Implement: execute a task from a Breakdown

When the user types /implement and references a task file (e.g., @projects/<domain-name>/<project-name>/tasks/01-add-feature-flag.md), do the following:

1) Understand the task and its context (required)

  • Read the task file end-to-end.
  • Identify the goal, acceptance criteria, key touch points, and risks.
  • Read the parent Plan (plan.md) and Breakdown (tasks/*.md overview file) for broader context.
  • Check Dependencies — if a blocking task is incomplete, warn the user before proceeding.
  • Search the codebase for the key touch points to understand existing patterns and conventions.

2) Shape Up principles for implementation

Follow the Shape Up "hill climbing" model:

Uphill (figuring it out)

  • Explore unknowns first — if there are risks or unclear patterns, investigate before writing code.
  • Find existing examples in the codebase that match the task's patterns.
  • Identify the smallest working vertical slice that proves the approach.

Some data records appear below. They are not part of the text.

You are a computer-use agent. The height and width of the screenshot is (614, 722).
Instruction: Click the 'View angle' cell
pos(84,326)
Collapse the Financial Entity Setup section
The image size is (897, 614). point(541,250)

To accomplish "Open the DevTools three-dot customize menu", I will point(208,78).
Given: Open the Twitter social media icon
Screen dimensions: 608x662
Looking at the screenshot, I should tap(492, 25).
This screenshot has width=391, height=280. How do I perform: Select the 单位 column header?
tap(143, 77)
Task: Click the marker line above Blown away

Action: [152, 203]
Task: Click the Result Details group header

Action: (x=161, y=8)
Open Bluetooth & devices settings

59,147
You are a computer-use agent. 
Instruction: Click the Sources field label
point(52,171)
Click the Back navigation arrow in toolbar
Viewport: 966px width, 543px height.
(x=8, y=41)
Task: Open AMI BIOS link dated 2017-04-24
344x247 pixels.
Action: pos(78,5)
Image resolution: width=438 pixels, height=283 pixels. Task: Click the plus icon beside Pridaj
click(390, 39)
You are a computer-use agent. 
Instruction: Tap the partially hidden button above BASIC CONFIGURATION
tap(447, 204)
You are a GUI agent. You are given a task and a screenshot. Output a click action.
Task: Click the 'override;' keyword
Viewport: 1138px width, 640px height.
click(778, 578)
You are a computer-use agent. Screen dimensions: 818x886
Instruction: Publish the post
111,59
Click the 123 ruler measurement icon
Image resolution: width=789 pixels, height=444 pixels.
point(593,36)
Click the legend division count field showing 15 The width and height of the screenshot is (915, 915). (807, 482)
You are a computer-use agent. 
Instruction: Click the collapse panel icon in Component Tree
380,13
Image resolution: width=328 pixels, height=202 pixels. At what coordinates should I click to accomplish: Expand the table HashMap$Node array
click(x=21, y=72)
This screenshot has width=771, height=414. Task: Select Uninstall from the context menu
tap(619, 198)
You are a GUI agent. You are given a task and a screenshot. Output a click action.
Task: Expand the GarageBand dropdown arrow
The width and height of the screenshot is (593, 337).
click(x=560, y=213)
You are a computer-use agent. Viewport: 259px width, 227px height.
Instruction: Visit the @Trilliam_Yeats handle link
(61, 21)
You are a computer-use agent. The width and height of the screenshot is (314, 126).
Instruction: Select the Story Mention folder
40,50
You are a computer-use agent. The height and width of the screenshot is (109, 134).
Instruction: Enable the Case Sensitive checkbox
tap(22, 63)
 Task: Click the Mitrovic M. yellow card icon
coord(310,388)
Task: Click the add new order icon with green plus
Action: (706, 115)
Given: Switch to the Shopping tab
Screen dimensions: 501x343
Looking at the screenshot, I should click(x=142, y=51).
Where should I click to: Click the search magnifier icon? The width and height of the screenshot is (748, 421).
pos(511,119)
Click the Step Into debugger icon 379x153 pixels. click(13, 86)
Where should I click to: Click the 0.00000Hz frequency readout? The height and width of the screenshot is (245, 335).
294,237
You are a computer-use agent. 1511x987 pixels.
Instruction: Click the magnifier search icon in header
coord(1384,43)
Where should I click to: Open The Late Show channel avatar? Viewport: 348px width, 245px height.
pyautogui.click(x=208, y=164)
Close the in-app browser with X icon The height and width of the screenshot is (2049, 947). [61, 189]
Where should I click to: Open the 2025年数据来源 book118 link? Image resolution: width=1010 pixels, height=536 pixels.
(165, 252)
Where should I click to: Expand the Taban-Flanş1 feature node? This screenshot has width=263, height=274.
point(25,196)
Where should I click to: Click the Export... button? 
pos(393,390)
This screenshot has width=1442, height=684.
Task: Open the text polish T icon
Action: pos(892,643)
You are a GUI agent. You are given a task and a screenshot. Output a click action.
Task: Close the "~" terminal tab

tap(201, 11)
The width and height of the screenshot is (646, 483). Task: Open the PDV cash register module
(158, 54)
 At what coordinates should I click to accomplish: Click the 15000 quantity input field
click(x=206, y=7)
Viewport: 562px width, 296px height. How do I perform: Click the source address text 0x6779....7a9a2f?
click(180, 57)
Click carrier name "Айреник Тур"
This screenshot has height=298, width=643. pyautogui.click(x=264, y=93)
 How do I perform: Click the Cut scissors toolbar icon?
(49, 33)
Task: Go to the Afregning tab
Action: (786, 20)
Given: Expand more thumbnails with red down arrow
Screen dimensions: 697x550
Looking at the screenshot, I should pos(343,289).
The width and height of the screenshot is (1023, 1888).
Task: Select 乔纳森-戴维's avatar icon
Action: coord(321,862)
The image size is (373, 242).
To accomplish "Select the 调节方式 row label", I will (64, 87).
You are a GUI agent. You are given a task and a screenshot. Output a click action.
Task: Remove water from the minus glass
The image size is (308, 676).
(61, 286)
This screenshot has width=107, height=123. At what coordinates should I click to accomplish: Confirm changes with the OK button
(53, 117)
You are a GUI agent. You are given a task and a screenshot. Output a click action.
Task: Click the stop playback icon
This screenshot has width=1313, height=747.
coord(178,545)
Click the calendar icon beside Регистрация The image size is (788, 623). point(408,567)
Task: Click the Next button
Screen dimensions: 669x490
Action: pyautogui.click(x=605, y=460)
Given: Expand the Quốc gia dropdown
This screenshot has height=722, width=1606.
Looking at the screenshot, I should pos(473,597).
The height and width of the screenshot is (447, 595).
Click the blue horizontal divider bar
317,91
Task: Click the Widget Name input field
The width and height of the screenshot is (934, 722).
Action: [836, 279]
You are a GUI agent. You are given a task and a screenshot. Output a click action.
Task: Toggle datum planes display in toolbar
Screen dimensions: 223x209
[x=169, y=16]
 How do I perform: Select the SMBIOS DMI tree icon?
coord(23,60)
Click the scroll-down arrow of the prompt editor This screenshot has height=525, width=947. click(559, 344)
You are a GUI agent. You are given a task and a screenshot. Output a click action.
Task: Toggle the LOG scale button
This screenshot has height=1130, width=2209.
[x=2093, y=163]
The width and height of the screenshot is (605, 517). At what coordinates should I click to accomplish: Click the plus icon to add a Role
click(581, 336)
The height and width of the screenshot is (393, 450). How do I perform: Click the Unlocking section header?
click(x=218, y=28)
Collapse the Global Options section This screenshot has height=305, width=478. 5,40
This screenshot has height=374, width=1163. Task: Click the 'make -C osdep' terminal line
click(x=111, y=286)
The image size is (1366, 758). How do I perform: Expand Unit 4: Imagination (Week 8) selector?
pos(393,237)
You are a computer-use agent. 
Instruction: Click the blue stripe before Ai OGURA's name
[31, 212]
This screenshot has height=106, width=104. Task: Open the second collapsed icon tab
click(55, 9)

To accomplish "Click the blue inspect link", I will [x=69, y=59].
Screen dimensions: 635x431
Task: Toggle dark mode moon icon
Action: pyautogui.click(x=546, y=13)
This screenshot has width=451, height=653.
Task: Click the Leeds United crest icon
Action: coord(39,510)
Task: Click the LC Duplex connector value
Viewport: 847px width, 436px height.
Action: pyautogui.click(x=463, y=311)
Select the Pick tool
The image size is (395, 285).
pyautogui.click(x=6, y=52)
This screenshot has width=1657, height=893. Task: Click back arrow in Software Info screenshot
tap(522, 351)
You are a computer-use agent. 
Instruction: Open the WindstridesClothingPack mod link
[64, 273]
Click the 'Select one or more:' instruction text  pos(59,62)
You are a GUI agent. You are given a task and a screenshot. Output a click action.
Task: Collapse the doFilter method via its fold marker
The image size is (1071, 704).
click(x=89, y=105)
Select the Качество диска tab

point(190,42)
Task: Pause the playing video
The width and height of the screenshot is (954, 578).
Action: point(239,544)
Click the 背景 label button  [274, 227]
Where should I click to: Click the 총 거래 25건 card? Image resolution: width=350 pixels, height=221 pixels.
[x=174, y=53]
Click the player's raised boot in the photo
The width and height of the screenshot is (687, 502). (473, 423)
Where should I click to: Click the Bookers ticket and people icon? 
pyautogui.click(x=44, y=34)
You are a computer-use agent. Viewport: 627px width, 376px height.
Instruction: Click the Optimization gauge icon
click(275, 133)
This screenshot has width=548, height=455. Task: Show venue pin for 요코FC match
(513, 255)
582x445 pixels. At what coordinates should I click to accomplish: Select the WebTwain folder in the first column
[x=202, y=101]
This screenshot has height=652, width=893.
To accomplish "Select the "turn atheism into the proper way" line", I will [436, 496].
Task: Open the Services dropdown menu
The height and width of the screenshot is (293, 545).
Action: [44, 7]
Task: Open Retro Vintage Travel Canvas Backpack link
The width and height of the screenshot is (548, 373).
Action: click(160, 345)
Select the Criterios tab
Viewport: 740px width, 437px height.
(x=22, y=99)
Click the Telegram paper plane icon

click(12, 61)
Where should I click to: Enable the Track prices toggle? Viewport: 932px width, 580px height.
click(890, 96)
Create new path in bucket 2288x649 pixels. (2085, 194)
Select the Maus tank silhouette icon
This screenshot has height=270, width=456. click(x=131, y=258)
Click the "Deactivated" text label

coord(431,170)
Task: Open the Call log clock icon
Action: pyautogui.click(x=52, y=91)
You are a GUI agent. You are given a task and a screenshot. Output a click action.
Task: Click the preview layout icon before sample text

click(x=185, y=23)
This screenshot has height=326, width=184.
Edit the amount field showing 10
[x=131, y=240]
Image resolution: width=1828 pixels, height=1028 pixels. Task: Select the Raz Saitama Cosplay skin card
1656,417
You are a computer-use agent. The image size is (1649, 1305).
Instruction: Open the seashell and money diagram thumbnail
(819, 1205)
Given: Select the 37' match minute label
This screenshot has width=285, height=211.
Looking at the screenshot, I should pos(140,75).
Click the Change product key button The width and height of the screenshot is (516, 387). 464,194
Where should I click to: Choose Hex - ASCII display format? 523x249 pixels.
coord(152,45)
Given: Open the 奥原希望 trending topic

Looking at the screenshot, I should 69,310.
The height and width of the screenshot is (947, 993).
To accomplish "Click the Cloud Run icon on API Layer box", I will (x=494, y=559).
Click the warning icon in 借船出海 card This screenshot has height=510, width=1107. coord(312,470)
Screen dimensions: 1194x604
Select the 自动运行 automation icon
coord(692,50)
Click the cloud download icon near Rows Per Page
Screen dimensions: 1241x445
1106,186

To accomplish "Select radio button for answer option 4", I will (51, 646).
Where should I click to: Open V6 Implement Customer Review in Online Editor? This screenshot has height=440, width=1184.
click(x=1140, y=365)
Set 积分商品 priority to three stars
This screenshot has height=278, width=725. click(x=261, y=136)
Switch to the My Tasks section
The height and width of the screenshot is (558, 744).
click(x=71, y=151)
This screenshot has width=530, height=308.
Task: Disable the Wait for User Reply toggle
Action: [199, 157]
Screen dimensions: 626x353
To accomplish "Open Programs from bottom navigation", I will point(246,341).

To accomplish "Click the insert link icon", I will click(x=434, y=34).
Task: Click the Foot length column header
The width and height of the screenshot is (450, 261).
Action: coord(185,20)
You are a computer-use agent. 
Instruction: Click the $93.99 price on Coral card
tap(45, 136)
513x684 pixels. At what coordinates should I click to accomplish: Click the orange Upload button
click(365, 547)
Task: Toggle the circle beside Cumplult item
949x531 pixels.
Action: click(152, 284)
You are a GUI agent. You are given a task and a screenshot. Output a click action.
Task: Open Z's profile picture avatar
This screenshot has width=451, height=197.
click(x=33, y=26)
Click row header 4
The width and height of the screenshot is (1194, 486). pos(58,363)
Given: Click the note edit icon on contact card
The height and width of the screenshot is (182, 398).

Downhill (making it happen)

  • Implement incrementally — small, reviewable commits.
  • Follow TDD when the task specifies it: write failing tests first, then implement to pass.
  • Don't gold-plate — implement exactly what's in the acceptance criteria, nothing more.

3) Implementation workflow

Step 1: Pre-flight checks

  • Verify dependencies are complete (warn if not)
  • Identify existing patterns to follow
  • List the files that will be created or modified

Step 2: Write tests first (if TDD task)

For tasks marked "(TDD)":

  1. Create the spec file(s) listed in Key touch points
  2. Write test cases for each acceptance criterion
  3. Run tests — they should fail (red)
  4. Show the user the failing tests before implementing

Step 3: Implement the feature

  1. Create/modify files listed in Key touch points
  2. Follow existing codebase conventions (Sorbet types, module structure, naming)
  3. Reference the Implementation notes and Risks sections for guidance
  4. Run tests after each significant change

Step 4: Verify acceptance criteria

Go through each acceptance criterion checkbox:

  • Criterion 1 — explain how it's satisfied
  • Criterion 2 — explain how it's satisfied
  • ...

Step 5: Final checks

  • All tests pass
  • Code follows existing patterns
  • No TODOs or placeholders left behind

Step 6: Post-completion tooling (run as needed)

Run the following tools based on which files were changed:

Ruby files (.rb)

  • bundle exec rubocop -a <changed files> — ensure linting passes
  • bin/tapioca dsl — regenerate Sorbet RBI files if models/classes were created/modified

TypeScript/React files (.tsx, .ts)

  • npm run prettier -- --write <changed files> — format files
  • npm run tsc — ensure TypeScript compilation passes

GraphQL changes

  • rake graphql:schema:dump — regenerate schema if GraphQL types/resolvers changed
  • npm run codegen — regenerate client types if .graphql files or schema changed

Packwerk changes

  • bin/packwerk update-todo — update packwerk todo if package boundaries changed

4) Output format

Structure your response as:

## Task: [Task title]

### Pre-flight
- Dependencies: [status]
- Patterns identified: [list]
- Files to touch: [list]

### Implementation

[Show code changes with explanations]

### Acceptance criteria verification
- [x] Criterion 1 — [how satisfied]
- [x] Criterion 2 — [how satisfied]
...

### Next steps
- [Any follow-up or blocked tasks now unblocked]

5) Important rules

  • Don't skip tests — if the task is marked TDD, write tests first.
  • Don't over-engineer — implement only what's in the acceptance criteria.
  • Don't break existing functionality — run existing tests if touching shared code.
  • Ask before major decisions — if you encounter something not covered by the task, ask the user.
  • Update the task file — after completion, offer to mark acceptance criteria as checked.

6) When blocked

If you cannot complete a task because:

  • A dependency task is incomplete → list what's missing and which task provides it
  • The codebase doesn't match expectations → describe the discrepancy and ask for guidance
  • A decision is needed → present options with tradeoffs

Do not guess or make assumptions on architectural decisions not specified in the task.